# Aufnahmeprogramm



## dominger (21. April 2014)

Hallo,
wie schon oben gesagt, suche ich ein Aufnahmeprogramm.
Es sollte kaum Leistung beanspruchen. Also ich sollte nicht wesentlich weniger Fps haben. 
Die größe der Datein ist egal. und es sollte erstmal gratis sein. 
Hatte mal Fraps aber das nimmt zu viel Leistung.
Danke im Vorraus.
Jan


----------



## Incredible Alk (21. April 2014)

"Nicht wesentlich weniger FPS" geht aktuell ohne eine sehr starke CPU (etwa einen 4770K, besser 4930K) zu haben quasi nur mit NVidias ShadowPlay auf NV-Grafikkarten da diese das mittels der GPU in Hardware erledigen können.

Alle anderen Programme laufen über die CPU und fressen entsprechend (genau wie FRAPS) je nach Einstellungen sehr viel Leistung. 

Es kann helfen, wenn du in geringerer Qualität aufnimmst - 720p bei 30fps sind beispielsweise für YouTube mehr als genug.


----------



## IlluminateD (21. April 2014)

Ich könnte neben dem von dir genannten FRAPS noch DXTory empfehlen. Ich weiß zwar nicht, ob die weniger Leistung kostet als FRAPS, aber du kannst es ja ausprobieren.
Wofür sind denn die Videos?


----------



## dominger (21. April 2014)

Die Videos sind evtl. für YouTube und für mich mehr nicht.
DXTory probier ich aus. 
Ok mach ich mit der Quali...
MfG
Jan


----------



## Panagianus (21. April 2014)

Also Wenn du auf eine externe Festplatte aufnimmst kann das die Leistung verbessern,
Das beste wäre es hedoch wenn du eine Nvidia Graka hast dann kannst du bei Nvidia Experience mit der Funktion Shadowplay mit kaum Leistungsverlust qualitativ hochwertige Videos aufnehmen


----------



## IlluminateD (21. April 2014)

Das wird aber nichts, da er eine R9 280x hat


----------



## dominger (21. April 2014)

Hää? Bei DXTory stürzt Battlefield4 immer ab..woran liegt das?
MfG


----------



## Incredible Alk (21. April 2014)

DXTory hat von Natur aus Probleme mit Assassins Creed 4 und Battlefield 4. Woran das genau liegt spalten sich die Geister im Internet - jedenfalls funktionieren diese beiden Spiele mit DXtory bei den meisten Usern nicht.

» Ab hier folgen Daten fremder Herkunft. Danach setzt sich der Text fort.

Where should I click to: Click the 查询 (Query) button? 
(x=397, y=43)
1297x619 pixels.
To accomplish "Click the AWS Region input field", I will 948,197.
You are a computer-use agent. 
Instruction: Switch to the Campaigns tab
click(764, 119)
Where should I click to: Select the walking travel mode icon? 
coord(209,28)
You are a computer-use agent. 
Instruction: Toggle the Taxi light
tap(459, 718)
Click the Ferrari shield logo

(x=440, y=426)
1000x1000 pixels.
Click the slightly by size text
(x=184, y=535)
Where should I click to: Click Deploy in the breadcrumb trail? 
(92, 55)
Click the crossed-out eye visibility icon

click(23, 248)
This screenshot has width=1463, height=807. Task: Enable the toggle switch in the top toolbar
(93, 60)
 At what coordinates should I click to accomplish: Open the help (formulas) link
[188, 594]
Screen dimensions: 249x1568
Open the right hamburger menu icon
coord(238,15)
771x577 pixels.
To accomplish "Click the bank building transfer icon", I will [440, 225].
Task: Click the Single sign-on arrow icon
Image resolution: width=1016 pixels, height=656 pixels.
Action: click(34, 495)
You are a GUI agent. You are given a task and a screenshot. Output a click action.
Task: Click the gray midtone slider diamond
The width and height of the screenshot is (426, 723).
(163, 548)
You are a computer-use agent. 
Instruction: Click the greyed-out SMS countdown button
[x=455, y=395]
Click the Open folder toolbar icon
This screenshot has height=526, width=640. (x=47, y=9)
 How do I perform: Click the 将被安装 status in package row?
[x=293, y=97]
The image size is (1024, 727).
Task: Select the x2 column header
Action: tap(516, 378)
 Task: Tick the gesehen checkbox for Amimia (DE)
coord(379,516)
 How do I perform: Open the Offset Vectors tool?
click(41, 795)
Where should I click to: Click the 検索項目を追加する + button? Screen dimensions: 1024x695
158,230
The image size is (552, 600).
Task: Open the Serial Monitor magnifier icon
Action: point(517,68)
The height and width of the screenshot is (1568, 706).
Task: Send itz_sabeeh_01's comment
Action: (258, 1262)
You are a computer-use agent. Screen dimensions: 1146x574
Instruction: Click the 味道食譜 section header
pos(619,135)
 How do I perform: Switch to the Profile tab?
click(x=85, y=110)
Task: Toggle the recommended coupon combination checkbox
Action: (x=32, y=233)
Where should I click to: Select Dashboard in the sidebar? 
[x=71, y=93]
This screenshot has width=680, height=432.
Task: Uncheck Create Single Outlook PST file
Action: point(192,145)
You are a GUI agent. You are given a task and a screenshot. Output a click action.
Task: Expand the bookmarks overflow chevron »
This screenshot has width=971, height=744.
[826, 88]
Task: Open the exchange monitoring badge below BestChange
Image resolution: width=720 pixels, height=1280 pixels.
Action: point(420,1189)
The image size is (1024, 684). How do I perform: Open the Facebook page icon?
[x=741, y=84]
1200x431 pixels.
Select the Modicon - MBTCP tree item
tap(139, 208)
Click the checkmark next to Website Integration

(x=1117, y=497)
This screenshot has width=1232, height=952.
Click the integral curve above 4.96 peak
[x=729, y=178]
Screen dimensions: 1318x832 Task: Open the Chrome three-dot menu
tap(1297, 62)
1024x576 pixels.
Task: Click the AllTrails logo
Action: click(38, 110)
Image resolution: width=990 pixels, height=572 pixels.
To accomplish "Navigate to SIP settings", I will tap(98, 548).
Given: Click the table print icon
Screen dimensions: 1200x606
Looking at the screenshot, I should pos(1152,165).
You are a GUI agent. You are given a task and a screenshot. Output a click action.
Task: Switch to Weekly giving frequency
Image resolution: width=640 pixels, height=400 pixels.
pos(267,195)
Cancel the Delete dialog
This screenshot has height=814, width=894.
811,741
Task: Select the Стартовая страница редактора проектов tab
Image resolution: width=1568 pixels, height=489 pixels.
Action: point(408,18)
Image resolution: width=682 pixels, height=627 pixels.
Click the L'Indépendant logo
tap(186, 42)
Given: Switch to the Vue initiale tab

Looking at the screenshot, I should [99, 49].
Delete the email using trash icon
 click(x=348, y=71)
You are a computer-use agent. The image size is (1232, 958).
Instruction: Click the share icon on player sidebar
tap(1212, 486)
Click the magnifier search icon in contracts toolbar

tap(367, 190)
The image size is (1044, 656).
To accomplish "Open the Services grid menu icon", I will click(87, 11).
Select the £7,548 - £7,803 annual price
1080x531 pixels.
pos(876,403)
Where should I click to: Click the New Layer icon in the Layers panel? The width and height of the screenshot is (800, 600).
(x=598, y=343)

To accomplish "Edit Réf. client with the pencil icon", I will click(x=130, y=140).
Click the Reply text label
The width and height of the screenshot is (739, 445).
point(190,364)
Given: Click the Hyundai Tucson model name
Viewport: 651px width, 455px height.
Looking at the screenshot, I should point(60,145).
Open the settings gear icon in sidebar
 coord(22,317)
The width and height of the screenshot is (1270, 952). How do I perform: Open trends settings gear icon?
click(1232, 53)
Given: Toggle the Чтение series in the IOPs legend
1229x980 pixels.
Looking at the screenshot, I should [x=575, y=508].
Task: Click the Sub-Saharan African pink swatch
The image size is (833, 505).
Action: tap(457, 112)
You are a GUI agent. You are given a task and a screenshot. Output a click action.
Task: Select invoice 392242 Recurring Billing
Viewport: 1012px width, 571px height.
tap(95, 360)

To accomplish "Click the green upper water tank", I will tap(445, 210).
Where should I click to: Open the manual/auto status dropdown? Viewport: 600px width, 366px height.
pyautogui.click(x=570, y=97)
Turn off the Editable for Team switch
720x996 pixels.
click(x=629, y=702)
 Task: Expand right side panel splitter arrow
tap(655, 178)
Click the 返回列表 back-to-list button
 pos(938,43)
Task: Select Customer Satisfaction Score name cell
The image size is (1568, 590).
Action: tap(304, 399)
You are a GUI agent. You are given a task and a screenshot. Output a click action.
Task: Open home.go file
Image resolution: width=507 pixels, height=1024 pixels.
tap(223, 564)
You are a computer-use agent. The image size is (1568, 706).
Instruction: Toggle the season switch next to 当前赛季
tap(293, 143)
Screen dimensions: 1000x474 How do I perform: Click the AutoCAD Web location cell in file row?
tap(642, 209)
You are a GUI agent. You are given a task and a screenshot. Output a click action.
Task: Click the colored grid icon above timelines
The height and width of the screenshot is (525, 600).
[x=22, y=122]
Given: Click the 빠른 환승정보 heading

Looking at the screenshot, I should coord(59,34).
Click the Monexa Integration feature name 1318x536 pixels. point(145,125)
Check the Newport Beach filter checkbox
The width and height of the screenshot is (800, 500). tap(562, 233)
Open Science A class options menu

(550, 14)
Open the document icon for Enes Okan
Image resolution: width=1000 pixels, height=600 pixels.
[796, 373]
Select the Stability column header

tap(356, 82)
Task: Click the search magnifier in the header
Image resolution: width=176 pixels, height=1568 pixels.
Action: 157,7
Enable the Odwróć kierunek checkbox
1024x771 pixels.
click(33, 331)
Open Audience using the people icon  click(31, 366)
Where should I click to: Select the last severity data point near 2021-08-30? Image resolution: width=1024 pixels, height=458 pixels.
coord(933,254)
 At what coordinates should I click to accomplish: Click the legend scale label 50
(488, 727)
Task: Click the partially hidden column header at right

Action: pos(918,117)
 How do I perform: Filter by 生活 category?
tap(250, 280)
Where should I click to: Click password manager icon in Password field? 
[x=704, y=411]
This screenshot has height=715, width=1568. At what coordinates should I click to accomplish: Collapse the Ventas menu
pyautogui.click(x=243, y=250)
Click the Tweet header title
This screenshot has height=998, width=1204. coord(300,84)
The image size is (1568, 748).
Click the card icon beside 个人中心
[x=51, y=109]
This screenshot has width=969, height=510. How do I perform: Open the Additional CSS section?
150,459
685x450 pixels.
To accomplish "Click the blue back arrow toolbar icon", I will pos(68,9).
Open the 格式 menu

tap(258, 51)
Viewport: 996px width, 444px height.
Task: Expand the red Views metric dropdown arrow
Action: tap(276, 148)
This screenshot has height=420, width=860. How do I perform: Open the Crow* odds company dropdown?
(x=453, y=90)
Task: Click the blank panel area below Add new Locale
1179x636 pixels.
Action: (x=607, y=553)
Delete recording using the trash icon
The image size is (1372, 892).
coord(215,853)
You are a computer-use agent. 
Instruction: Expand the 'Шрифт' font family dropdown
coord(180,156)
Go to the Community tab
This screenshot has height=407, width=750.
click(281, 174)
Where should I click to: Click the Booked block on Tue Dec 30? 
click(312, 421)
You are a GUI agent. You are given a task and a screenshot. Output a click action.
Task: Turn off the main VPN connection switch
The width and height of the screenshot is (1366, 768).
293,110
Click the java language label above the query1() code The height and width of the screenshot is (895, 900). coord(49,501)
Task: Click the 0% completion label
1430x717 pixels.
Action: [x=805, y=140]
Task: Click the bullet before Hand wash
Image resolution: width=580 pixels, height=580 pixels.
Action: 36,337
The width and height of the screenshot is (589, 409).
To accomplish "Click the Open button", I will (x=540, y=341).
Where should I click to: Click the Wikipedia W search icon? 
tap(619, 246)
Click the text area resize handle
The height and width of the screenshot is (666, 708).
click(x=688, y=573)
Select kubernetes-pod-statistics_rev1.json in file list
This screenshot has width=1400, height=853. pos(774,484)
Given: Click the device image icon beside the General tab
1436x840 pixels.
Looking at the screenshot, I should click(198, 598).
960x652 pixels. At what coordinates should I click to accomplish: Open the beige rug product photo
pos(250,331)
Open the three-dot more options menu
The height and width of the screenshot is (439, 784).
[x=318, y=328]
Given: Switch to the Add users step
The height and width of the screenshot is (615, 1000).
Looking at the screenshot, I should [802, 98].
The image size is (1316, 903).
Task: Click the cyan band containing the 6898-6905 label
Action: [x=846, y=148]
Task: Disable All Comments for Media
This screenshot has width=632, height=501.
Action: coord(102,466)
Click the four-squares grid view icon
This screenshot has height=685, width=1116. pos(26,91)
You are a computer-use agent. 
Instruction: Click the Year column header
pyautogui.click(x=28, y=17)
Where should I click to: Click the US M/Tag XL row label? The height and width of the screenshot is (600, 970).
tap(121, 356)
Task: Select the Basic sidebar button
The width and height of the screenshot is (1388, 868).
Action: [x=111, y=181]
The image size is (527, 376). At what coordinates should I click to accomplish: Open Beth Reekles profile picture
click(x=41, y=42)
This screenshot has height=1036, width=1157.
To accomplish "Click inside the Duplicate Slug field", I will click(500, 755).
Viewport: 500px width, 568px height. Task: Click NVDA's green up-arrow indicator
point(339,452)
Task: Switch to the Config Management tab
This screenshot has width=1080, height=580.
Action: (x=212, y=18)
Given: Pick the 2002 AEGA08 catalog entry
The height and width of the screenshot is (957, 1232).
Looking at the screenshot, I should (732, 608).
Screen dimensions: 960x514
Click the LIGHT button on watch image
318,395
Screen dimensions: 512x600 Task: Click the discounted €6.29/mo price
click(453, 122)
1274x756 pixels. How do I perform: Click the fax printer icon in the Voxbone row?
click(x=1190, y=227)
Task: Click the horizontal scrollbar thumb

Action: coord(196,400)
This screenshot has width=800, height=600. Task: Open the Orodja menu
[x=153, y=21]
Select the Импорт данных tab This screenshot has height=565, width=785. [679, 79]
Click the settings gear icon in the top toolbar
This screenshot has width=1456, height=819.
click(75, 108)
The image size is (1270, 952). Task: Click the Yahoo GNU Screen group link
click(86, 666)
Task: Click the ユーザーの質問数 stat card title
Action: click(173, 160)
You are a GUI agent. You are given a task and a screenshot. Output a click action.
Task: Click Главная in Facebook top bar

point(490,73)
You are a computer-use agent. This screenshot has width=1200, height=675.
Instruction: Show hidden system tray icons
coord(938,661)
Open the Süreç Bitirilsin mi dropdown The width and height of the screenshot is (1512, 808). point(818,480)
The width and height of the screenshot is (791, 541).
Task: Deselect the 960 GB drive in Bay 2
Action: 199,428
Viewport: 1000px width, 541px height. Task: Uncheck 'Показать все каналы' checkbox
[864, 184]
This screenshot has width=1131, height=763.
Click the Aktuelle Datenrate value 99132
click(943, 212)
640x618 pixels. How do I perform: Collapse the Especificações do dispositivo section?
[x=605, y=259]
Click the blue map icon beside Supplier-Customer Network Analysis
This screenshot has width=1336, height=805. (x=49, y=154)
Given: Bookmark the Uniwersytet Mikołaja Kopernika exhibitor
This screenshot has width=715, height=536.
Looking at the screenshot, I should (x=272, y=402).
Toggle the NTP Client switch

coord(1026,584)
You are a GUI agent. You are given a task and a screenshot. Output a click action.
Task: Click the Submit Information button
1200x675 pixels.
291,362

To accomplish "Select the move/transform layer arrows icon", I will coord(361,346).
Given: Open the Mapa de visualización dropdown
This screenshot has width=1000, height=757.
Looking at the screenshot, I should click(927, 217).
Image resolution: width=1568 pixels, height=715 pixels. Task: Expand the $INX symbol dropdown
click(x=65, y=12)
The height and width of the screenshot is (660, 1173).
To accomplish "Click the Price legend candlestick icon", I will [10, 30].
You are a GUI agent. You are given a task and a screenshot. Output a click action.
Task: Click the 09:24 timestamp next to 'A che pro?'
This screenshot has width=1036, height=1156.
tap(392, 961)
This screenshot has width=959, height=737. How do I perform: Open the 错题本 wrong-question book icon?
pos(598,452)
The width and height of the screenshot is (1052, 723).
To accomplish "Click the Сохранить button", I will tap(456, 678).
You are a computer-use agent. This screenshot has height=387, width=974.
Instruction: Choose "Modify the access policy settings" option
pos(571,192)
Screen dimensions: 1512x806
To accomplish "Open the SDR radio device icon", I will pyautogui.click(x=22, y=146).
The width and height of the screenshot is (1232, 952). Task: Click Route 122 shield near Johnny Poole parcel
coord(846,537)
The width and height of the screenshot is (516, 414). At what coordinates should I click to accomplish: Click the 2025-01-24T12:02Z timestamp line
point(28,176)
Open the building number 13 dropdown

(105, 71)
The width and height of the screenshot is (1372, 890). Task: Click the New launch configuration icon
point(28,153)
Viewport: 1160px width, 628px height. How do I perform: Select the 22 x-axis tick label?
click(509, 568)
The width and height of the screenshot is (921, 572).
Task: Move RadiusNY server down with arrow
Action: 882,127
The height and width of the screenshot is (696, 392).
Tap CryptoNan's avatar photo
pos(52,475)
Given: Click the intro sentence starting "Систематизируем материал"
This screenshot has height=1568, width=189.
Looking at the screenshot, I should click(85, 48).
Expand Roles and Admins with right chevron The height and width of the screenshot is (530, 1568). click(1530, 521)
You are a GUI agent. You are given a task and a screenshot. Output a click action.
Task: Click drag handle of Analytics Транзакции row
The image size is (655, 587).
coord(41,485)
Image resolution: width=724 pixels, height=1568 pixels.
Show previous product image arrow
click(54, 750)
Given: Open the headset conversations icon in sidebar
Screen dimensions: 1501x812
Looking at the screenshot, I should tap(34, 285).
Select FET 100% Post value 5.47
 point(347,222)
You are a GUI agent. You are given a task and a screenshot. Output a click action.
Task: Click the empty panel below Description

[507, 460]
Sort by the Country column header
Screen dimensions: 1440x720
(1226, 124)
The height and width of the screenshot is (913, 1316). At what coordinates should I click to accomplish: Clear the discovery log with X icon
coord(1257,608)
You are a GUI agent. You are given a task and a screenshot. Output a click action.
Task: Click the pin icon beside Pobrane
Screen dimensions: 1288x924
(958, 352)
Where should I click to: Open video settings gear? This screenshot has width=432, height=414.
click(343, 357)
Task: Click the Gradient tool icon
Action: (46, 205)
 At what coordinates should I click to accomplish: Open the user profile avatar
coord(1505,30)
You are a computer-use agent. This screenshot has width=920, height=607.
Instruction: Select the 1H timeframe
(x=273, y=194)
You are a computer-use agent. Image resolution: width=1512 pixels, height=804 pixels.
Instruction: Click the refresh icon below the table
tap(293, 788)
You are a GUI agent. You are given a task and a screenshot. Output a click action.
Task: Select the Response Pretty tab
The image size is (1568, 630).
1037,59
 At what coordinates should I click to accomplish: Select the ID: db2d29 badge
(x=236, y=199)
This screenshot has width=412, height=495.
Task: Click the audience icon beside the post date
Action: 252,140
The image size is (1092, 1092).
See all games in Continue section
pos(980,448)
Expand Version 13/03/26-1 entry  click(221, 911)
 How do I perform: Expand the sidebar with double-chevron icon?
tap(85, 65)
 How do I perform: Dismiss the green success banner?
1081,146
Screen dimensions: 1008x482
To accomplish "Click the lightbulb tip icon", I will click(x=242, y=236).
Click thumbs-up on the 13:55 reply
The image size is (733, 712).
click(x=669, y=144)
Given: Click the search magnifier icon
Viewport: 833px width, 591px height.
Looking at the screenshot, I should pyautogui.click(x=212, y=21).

Falls es aber so einfach bei dir ist: DXtory benutzt DX=DirectX und kann entsprechend nichts mit AMDs Mantle anfangen.
Wenn du also einer der Glücklichen bist bei denen das Umstellen auf DX das Problem löst... dann ist die Performance wo DXTory vielleicht schneller ist als FRAPS durch den Wechsel von Mantle auf DX grade wieder verpufft


----------



## Suebafux (21. April 2014)

Hab zwar Fraps, das lockt mir die FPS immer auf 30, macht 4gb-Datein aber keine zusammenhängend längeren Vids.
Kann sein das diese 'Features' schon behoben sind.

Verwende jetzt MSI Afterburner
ist gratis und macht gute Vids


----------



## Panagianus (21. April 2014)

Du kannst Camptasia verwenden, das kostet etwas lässt sich aber laut einiger Youtubetutorials und Aussagen von 2 Freunden von mir recht leicht austricksen (Verbindung blockieren und dann irgend nen Key eingeben oder so) habs selbst noch nicht getestet aber es soll funktionieren


----------



## dominger (21. April 2014)

Hmm ok. DXTory geht doch... komisch.
Danke.


----------



## ExciteLetsPlay (22. April 2014)

Jap alternativ kann man den msi afterbruner recorder nutzten der is anständig dafür das er kostenlos is


----------



## SpeCnaZ (22. April 2014)

Ich habe immer Action! benutzt, 1 Monat kostenlos aber da hat ich anstatt 50 oder 60 fps nur 30-35 fps.


----------



## marvinj (23. April 2014)

Geheimtipp: MSI Afterburner. Das Wundertool kann sogar Games aufnehmen! Frisst auch keine LEsitung weg, solltest aber auf eine zweite Platte aufnehmen


----------



## dominger (2. Mai 2014)

Hallo nochmal,
Wieso sollte ich das auf eine 2. Platte aufnehmen?
Ich habe jetzt DXTory benutzt und meine Festplatte ist voll. 
Das macht ja irsinnig große Datein. 
Ich probiere es jetzt mal mit MSI Afterburner.
Danke nochmals.
MfG
Jan


----------



## IlluminateD (7. Mai 2014)

Wenn du auf eine Platte aufnimmst, auf die nicht gleichzeitig zugegriffen wird, weil da das Spiel und das BS drauf ist, hast du einen Geschwindigkeitsvorteil.
Wie groß dieser ist, weiß ich nicht


----------



## Incredible Alk (7. Mai 2014)

dominger schrieb:


> Ich habe jetzt DXTory benutzt und meine Festplatte ist voll.
> Das macht ja irsinnig große Datein.


 
Tja beides kannste nicht haben - entweder wenig benötigte Rechenleistung und sehr große Dateien oder viel benötigte Rechenleistung und kleinere Dateien. 

Das Aufnehmen auf eine andere Platte kann bei großer erforderlicher Bandbreite den Vorteil haben, dass sich Nachladeroutinen des Spiels und die Bandbreite des Aufnahmeprogramms nicht gegenseitig im Weg stehen da Ferstplatten sehr langsam werden wenn sie zwei große Aufgaben parallel abarbeiten sollen.
Wenn du aber ein Spiel aufnimmst das nicht dynamisch nachlädt ist es völlig wurscht da die HDD dann sowieso sonst nichts zu tun hat.


----------